Comment fonctionne la mitoyenneté entre deux biens ?

Grande question qui tracasse souvent à l’aube d’un achat immobilier. Qui est responsable des travaux, comment se caractérise la mitoyenneté, est-elle susceptible d’entraîner des frais, des litiges ? Voyons ce qu’il en est de cette situation juridique particulière et pourtant très répandue.

Caractéristiques de la mitoyenneté

La mitoyenneté, régie par les articles 653 à 673 du Code civil concerne l’ensemble des clôtures séparatives de deux biens immobiliers. Ainsi, les murs, les fossés, les haies d’arbres sont bien souvent mitoyens.

Bon à savoir : il convient de ne pas confondre mitoyenneté et servitude. La mitoyenneté ouvre un véritable droit de propriété et de fait, une copropriété.

A noter également que la mitoyenneté ne s’applique qu’aux clôtures entre deux biens privés. Les murs appartenant au domaine public ne font jamais l’objet de mitoyenneté.

La présomption de mitoyenneté

Il est acquis que toute clôture séparative est présumée être mitoyenne, à défaut de preuve contraire. Mais cela n’est pas si simple et toutes les séparations ne sont pas mitoyennes.

Comment prouver la mitoyenneté ?

Celle-ci peut-être prouvée de plusieurs façons :

  • par un acte sous seing privé signé par les deux voisins qui conviennent conjointement de la construction d’une clôture entre leurs deux biens,
  • grâce à l’existence d’un acte notarié accompagnant l’acte de vente
  • par la prescription trentenaire. En effet, si un propriétaire peut prouver qu’il a entretenu la séparation pendant 30 ans, elle est réputée être mitoyenne.

Comment reconnaître un mur mitoyen ?

Un mur, entre deux surfaces immobilières n’est pas systématiquement mitoyen.

En effet, il existe des cas dans lesquels le mur est privatif :

  • lorsque son sommet présente un seul plan incliné : le propriétaire est alors celui vers lequel l’inclinaison penche
  • le mur porte des tuiles ou des corniches qui dépassent d’un seul côté
  • le mur sépare des bâtiments de hauteurs différentes … alors, le mur est mitoyen jusqu’à la hauteur du bâtiment le moins élevé.
  • enfin, le mur est construit en retrait de la limite séparative, même de quelques centimètres

A noter qu’un mur de soutènement est obligatoirement un mur privatif.

Quels sont les droits et devoirs de copropriétaires en cas de mitoyenneté ?

Le principe est simple : chaque propriétaire utilise la séparation comme il le souhaite.

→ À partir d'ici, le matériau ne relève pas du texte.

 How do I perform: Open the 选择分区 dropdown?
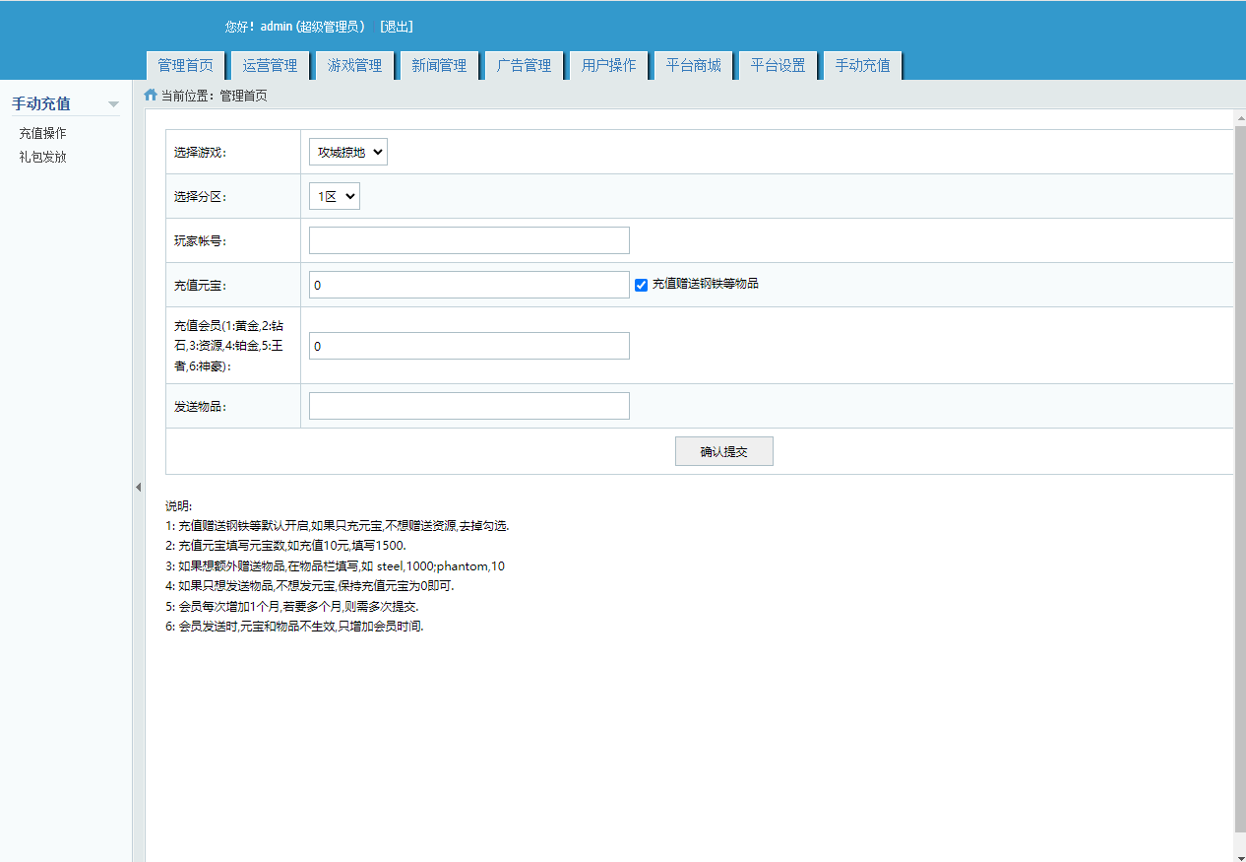pyautogui.click(x=335, y=197)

La seule réserve est de ne pas nuire aux droits de son voisin.

Il est ainsi autorisé de réaliser des travaux, de planter des végétaux, de mettre des palissades (à condition que les plantations et les aménagements ne dépassent pas de la hauteur du mur).

Logiquement, si des frais d’entretien sont nécessaires, ceux-ci doivent être partagés entre les 2 propriétaires sauf bien entendu si les dégâts incombent à un seul d’entre eux.

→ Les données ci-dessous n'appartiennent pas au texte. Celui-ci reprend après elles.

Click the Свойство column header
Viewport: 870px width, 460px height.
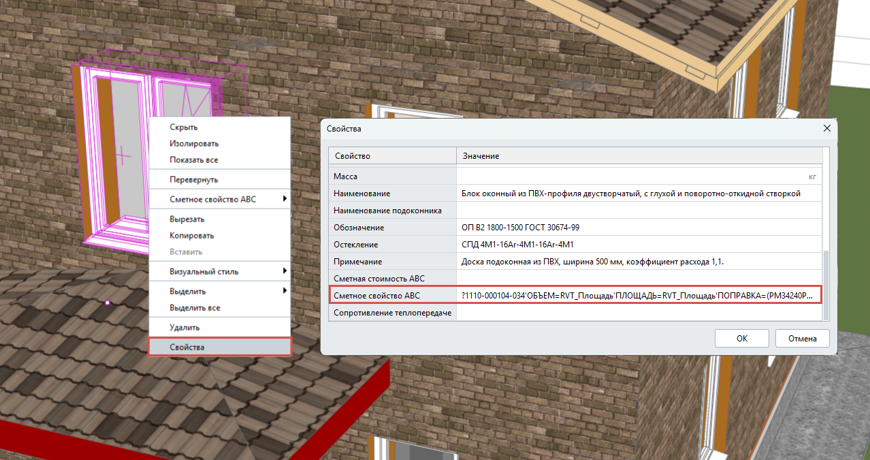[x=392, y=156]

La mitoyenneté impose toutefois quelques interdictions :

  • faire des aménagements susceptibles de compromettre sa solidité
  • adosser une construction sans le consentement du copropriétaire

Est-il possible de mettre fin à la mitoyenneté ?

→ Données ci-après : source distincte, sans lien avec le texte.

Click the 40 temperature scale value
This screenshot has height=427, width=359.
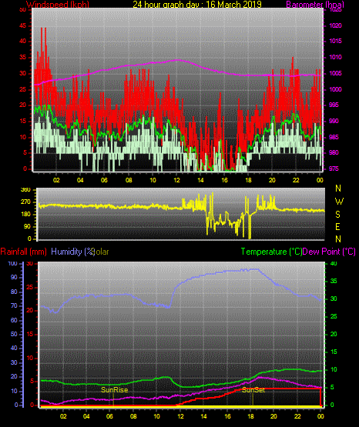click(334, 264)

En effet, ce statut juridique peut être résolu. Soit par un propriétaire qui rachète la part de copropriété de son voisin, soit par l’abandon du droit de mitoyenneté.
Sur le papier, les règles de mitoyenneté sont simples et relèvent notamment du bon sens. Pourtant dans les faits, la mitoyenneté est une cause importante de litiges qui encombrent les tribunaux. Aussi, il convient de bien connaître les conséquences d’une clôture commune sur sa propriété.